I look up at a frail-looking pilgrim just beside me in the line for the sacred grotto.
“Yes,” I say.
The woman’s name is Selam. She has come from Vancouver, Canada, but originally hails from Ethiopia. She is 40 years old. Within seconds we are swapping war stories.
“Melanoma, Stage III,” I say.
“Colon cancer … I’ve been given six months to live,” she whispers.
I let her step in front of me and study how she grazes the grayish stone that leads to the niche with her left hand, stopping every few feet to kiss the rock. A white rosary entwined in her right hand swings gently from side to side.
I begin to copy her every move. If she makes the sign of the cross, I do, too. If she pats the water droplets that trickle from the cave-like surface and touches her face, I do the same. It is as if she’s been sent to me as a personal guide. Nearing the sacred spot, she begins to weep. I stroke her back the way a mother would soothe a child with a skinned knee.
She kneels before the statue of Mary resting high in an alcove. Dabbing moisture from the stone, my hand presses the gash on my upper left arm, but I forget to ask Mary for anything because of a deep concern for my new companion. Selam’s despairing sobs grow louder—agonizing wails echoing in an already hushed enclave.
Minutes later, she rises and turns toward me.
I open my arms wide and she collapses against me. We hold each other in a long embrace as though lifelong friends.
“I want you to have this,” I say, reaching into my bag for a vintage religious medal of Bernadette that a dear friend sent with me for luck. “Pin it over your heart. It will protect you.”
“Oh, thank you, my love,” she says. “I prayed I would meet someone here.”
Who knew my presence alone would answer a dying woman’s prayers? Fear of what I lacked spiritually had been eating away at me in the days leading up to this moment. But her words are like a salve.
As the two of us walk arm in arm, we sing aloud, butchering the lyrics to “Ave Maria,” giggling in between verses. We pass thousands of invalids, some on gurneys and many in wheelchairs, most assisted by unpaid hospitallers—volunteers who look like a combination of nun and nurse. I have a sudden, unexpected calling to be one of them.

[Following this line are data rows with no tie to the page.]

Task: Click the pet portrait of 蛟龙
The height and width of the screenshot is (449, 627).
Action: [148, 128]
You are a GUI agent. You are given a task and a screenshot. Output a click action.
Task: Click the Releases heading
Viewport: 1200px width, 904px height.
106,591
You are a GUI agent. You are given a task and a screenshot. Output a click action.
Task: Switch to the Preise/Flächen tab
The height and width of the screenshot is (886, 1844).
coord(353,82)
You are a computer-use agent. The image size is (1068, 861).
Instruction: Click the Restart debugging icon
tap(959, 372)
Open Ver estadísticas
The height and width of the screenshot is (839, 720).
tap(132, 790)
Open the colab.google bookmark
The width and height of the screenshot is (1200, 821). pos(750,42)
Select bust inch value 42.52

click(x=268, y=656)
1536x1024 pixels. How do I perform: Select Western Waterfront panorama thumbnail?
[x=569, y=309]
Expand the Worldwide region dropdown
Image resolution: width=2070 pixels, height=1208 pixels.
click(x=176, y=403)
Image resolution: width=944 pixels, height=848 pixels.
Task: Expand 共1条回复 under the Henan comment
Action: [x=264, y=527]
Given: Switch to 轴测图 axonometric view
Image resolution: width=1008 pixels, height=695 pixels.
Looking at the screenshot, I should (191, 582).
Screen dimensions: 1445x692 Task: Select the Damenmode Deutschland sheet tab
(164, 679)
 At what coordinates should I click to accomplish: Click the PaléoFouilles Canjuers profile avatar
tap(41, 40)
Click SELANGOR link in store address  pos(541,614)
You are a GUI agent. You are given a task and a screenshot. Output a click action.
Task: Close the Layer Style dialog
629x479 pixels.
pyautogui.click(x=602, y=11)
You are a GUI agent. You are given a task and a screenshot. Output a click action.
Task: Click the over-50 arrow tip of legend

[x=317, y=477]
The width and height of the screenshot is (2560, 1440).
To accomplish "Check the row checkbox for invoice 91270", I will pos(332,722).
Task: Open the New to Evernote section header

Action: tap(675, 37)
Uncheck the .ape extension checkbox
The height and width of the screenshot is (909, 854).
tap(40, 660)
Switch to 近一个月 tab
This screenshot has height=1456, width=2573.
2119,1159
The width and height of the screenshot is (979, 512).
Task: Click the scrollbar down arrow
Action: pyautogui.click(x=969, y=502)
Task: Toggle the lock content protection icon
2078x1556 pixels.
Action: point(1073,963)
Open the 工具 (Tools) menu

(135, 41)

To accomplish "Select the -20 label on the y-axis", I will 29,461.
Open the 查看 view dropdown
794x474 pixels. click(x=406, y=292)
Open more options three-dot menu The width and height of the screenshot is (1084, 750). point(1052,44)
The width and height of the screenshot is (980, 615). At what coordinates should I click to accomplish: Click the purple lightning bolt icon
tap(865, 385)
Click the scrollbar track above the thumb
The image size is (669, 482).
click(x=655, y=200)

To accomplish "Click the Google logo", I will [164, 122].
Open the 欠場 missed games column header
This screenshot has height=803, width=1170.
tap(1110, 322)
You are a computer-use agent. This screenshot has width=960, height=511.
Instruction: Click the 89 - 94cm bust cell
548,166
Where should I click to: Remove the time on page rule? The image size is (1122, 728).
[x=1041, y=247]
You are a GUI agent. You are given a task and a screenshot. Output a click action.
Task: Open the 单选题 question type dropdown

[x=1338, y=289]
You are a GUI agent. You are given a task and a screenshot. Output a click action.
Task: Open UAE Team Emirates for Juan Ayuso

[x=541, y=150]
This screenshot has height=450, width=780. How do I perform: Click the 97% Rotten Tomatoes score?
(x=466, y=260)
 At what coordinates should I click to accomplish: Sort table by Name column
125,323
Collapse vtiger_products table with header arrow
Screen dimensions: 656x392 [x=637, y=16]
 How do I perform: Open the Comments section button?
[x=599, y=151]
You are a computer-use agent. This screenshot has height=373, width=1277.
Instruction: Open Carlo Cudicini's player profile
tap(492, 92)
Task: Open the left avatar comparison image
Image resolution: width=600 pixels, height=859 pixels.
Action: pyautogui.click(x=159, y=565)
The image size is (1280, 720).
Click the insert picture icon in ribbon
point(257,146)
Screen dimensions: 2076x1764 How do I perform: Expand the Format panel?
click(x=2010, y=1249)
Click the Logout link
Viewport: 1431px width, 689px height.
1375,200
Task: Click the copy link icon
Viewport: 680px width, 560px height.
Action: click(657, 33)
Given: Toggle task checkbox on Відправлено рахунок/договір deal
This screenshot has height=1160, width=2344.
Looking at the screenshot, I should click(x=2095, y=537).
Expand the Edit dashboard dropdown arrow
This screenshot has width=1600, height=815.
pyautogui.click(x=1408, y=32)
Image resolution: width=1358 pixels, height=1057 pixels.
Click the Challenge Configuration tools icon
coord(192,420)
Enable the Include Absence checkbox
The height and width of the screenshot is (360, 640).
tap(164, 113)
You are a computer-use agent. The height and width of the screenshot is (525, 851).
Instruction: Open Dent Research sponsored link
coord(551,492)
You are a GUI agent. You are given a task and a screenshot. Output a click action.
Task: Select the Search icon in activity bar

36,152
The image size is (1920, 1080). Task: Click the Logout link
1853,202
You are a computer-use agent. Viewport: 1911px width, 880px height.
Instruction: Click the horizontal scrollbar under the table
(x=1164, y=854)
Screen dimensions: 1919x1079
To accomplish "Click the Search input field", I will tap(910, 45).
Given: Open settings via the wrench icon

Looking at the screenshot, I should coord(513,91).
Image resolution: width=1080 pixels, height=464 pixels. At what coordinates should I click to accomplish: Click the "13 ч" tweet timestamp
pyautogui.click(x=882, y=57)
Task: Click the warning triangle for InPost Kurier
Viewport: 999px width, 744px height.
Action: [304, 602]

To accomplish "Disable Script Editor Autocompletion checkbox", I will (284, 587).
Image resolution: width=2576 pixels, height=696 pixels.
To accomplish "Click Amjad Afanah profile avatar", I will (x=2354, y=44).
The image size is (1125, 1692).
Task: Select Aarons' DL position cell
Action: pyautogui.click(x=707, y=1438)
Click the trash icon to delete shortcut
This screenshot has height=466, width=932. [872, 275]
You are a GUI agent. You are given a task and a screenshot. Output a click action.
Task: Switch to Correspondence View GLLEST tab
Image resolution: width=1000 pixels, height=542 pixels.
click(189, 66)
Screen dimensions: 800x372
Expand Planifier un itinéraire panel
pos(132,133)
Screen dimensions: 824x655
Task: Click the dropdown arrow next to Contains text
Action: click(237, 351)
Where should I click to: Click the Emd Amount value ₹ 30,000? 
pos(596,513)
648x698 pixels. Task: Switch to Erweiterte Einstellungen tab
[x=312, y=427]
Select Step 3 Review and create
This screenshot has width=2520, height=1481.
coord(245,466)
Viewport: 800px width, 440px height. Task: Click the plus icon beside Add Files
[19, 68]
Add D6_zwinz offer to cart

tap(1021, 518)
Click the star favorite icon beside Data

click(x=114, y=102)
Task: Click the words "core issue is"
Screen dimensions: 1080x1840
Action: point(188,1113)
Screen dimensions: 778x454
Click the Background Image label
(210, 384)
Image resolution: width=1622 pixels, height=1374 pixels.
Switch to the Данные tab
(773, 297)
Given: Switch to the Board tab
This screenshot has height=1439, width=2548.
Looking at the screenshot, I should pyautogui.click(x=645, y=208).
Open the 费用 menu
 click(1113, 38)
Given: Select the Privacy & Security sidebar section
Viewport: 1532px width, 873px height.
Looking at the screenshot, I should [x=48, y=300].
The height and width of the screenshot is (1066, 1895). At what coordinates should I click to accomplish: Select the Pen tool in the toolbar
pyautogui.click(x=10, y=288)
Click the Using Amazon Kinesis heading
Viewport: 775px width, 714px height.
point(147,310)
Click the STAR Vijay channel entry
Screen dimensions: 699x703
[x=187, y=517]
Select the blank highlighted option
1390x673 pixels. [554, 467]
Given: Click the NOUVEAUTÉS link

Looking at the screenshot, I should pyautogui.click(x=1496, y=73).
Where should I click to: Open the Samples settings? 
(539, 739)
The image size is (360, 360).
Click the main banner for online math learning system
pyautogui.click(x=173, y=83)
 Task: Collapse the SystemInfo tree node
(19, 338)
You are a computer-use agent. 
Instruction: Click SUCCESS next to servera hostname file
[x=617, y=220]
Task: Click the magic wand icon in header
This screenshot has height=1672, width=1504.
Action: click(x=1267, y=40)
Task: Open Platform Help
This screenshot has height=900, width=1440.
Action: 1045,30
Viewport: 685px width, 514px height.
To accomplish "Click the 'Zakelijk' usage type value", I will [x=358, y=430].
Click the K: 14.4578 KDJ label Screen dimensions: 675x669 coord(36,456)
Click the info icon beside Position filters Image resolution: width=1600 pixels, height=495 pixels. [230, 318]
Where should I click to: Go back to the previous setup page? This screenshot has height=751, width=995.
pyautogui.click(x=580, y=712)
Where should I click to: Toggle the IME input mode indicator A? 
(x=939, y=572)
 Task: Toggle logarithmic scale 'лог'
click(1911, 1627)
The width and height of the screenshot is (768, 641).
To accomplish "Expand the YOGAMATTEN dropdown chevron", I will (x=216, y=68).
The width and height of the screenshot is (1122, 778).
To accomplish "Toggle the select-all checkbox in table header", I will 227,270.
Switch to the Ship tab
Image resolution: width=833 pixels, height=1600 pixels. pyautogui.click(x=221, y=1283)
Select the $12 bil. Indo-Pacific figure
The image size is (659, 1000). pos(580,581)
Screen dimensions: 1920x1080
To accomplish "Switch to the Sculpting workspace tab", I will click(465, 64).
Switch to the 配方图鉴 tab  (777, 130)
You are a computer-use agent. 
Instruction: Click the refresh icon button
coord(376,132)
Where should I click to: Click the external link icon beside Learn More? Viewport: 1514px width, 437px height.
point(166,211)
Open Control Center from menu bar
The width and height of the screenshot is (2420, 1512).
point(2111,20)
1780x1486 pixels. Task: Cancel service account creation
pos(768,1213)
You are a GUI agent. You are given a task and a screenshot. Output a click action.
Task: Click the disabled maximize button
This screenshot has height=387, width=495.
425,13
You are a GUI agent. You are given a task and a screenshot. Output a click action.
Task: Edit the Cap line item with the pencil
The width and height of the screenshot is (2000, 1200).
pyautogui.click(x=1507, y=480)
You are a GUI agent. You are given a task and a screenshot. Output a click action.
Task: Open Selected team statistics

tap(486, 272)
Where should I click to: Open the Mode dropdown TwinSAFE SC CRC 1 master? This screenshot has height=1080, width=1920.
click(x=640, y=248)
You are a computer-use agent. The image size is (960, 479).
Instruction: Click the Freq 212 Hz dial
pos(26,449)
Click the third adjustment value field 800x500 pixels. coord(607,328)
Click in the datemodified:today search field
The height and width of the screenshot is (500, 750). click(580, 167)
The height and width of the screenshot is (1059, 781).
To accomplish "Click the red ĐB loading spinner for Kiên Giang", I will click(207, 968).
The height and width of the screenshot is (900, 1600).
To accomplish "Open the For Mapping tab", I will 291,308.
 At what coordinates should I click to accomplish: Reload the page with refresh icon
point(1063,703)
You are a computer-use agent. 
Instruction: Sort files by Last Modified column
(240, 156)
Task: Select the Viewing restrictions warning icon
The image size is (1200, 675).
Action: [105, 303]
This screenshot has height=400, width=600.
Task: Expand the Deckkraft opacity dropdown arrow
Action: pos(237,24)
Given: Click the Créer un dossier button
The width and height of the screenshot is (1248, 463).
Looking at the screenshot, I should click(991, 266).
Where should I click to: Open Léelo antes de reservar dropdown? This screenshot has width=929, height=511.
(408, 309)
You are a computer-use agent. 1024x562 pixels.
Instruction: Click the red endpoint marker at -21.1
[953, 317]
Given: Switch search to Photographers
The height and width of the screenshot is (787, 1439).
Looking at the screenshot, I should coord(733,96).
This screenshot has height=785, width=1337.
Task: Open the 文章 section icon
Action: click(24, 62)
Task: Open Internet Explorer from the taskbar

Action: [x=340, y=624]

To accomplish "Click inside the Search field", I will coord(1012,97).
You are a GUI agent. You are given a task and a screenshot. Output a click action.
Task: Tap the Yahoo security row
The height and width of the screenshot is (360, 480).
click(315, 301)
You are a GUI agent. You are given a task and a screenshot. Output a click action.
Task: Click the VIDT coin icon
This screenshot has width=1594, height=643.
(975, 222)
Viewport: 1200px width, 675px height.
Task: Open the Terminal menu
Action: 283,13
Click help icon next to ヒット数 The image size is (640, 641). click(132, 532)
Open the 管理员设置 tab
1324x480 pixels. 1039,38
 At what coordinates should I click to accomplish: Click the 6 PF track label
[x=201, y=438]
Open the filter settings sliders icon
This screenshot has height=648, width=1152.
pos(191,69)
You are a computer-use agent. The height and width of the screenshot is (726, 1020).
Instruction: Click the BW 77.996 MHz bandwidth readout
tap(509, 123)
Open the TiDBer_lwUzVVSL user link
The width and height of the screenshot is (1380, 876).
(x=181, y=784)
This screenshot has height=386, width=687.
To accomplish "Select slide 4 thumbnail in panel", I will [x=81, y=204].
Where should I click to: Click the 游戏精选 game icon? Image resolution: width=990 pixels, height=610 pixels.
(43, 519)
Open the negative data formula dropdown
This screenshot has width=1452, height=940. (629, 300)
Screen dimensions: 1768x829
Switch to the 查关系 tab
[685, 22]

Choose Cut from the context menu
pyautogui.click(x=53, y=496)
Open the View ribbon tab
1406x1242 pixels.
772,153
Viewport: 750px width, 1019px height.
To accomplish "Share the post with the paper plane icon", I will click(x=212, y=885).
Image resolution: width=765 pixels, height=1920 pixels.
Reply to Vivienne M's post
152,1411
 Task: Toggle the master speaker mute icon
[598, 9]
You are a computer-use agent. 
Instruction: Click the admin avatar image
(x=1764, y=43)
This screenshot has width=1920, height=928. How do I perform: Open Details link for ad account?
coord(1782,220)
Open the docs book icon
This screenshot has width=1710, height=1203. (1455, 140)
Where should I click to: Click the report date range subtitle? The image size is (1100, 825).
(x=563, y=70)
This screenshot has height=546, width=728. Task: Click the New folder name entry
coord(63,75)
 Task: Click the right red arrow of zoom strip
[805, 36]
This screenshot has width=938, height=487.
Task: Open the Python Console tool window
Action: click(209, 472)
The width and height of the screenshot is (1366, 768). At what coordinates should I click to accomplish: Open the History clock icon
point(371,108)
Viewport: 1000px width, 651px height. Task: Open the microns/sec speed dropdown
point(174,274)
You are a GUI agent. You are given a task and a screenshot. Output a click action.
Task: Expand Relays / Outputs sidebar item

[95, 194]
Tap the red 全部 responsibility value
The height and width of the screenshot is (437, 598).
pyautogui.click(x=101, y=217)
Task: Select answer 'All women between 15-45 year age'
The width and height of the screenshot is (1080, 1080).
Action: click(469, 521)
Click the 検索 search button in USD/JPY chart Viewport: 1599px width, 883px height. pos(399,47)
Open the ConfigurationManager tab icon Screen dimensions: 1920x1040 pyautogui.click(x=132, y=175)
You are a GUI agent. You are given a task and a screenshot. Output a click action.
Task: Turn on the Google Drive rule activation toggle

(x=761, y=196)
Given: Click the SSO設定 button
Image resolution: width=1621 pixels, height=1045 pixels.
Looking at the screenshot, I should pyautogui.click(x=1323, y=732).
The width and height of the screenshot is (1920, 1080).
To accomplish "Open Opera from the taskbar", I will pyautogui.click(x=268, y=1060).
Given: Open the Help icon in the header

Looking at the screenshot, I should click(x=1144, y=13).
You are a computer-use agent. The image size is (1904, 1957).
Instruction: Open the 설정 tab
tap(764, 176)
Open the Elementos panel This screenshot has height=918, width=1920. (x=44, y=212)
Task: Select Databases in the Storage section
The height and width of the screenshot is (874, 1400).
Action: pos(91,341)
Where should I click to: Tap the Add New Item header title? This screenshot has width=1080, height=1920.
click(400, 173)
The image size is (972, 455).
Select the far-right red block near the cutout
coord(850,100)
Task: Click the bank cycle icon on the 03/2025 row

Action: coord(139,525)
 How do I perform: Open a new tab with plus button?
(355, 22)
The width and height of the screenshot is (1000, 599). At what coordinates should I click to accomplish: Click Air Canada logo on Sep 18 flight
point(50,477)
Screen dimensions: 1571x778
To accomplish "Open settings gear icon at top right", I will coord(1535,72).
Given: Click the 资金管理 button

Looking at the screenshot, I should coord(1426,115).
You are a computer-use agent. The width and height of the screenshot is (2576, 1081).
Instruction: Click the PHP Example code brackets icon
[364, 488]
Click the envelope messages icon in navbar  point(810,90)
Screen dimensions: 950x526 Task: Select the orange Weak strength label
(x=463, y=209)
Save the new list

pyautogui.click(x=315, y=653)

Selam tries to disguise the immense pain she is suffering and insists on our sitting together for hours at a sidewalk cafe, wiling away the afternoon sharing our hopes, fears, and her desire to find one last love. As we sit and talk, any need to justify the depth of my religious belief seems to vanish.
I had arrived alone at the holy shrine, a restless soul beside those green fields, and rather than glimpse the image of the Virgin Mary I had my own singular and singularly valuable divine visitation. Melanoma had brought me to Lourdes and given me Selam, the woman whose name means “peace.”
Three days later, fighting back tears and promising we’d meet again, she gives me a final gift: a pocket Holy Rosary booklet complete with tiny red beads and crucifix.
“See? Now you never need worry,” she says sweetly. “You’ll always have the right words.”
Six months later, after a chest X-ray, I am classified as disease-free. I harbor much hope, but there is always my next scan. Upon returning from Europe, I would speak with Selam twice. Her cancer had rapidly spread, and she was bravely undergoing extreme bouts of experimental chemotherapy. Her last words to me were, “I’ll call you next week, my love.” That was several months ago.
Just recently I have signed up with Our Lady of Lourdes Hospitality North American Volunteers to become one of the thousands of companion caregivers that Selam and I had seen. Some of the pilgrims will understand English, and some will not. Yet I’m not too concerned about the language barrier. Selam showed me that faith does not require proficient verbal skills.
If she were here with me now I’d say, “Can you imagine? Me? Speaking French? Might as well be Swahili!”
She’d just smile and make the sign of the cross.